Schreiben Sie den Abschnitt des vorliegenden Textes von „Durch die Digitalisierung“ bis „Prozess frühzeitig prognostiziert.“ erneut ab und ersetzen Sie darin „Wartung“ durch „Instandhaltung“.

Vorliegender Text »
<<<<
Um den Zustand der Maschinen und ihrer Komponenten genau zu beurteilen, werden sämtliche Sensordaten der Anlage erfasst. Dabei kommt der sogenannte Y-Weg zum Einsatz, bei dem die Sensordaten in Echtzeit auf zwei Pfade aufgeteilt werden: Einerseits gelangen die Daten in die SPS, die das klassische Steuern und Regeln der Anlage übernimmt. Gleichzeitig fließen die digitalen Sensordaten über einen zweiten Pfad in die IT-Ebene. Der Getränkehersteller überträgt die Signale der zahlreichen Sensoren auf diese Weise automatisch in die IT-Plattform „Pocket Factory“. Dieses virtuelle Abbild spiegelt als digitaler Zwilling die reale Anlage exakt wider und wird kontinuierlich mit Echtzeitdaten aktualisiert.

Durch die Digitalisierung bis auf Sensorebene erhält der Getränkehersteller volle Transparenz über seine weltweite Produktion. Der digitale Zwilling, gestützt auf Daten der IO-Link-Sensoren des Automatisierungsspezialisten, ermöglicht die zustandsbasierte Wartung der Anlagen. Mithilfe von Machine Learning und künstlicher Intelligenz werden Verschleiß, Produktionsfehler und andere Anomalien im Prozess frühzeitig prognostiziert.
>>>>
Zu prüfende Daten »
<<<<
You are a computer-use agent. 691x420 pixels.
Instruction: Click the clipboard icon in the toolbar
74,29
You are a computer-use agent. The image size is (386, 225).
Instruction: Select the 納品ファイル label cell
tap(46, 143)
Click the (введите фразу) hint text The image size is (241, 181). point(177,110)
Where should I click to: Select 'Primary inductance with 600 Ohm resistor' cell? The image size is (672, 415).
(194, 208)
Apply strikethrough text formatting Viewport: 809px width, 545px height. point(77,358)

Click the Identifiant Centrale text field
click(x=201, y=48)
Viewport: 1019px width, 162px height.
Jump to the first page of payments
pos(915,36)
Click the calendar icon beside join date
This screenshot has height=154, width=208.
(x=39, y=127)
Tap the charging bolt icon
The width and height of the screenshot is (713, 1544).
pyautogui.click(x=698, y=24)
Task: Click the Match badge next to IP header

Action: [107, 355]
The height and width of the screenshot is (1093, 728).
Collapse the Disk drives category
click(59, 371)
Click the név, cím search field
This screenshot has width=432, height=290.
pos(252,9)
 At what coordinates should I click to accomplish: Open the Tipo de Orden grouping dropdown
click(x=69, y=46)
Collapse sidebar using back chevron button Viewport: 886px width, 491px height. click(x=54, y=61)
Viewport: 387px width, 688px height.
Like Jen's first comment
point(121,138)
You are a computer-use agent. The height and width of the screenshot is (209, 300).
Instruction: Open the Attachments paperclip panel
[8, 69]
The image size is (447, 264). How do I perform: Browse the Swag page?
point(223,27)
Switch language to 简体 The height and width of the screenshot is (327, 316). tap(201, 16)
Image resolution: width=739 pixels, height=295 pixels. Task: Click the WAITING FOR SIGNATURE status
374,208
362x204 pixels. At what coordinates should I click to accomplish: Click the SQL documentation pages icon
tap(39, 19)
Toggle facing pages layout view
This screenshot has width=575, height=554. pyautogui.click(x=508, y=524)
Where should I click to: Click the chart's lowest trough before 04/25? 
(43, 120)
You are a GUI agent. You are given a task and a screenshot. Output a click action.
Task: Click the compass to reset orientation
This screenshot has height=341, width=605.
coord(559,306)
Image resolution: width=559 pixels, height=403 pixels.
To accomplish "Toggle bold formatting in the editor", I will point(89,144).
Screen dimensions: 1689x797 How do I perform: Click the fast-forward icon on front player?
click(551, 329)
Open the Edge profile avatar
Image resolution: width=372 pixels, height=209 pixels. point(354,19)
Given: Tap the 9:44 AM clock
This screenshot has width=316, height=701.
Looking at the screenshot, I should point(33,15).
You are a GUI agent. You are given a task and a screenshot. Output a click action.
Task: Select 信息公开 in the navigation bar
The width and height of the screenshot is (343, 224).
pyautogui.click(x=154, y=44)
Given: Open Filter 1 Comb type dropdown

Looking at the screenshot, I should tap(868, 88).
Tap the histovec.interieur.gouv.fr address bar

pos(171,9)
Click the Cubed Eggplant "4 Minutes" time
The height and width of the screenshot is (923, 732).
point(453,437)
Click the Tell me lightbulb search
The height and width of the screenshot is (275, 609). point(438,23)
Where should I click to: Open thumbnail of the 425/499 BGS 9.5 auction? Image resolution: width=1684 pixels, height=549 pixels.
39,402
>>>>
Musterlösung »
Durch die Digitalisierung bis auf Sensorebene erhält der Getränkehersteller volle Transparenz über seine weltweite Produktion. Der digitale Zwilling, gestützt auf Daten der IO-Link-Sensoren des Automatisierungsspezialisten, ermöglicht die zustandsbasierte Instandhaltung der Anlagen. Mithilfe von Machine Learning und künstlicher Intelligenz werden Verschleiß, Produktionsfehler und andere Anomalien im Prozess frühzeitig prognostiziert.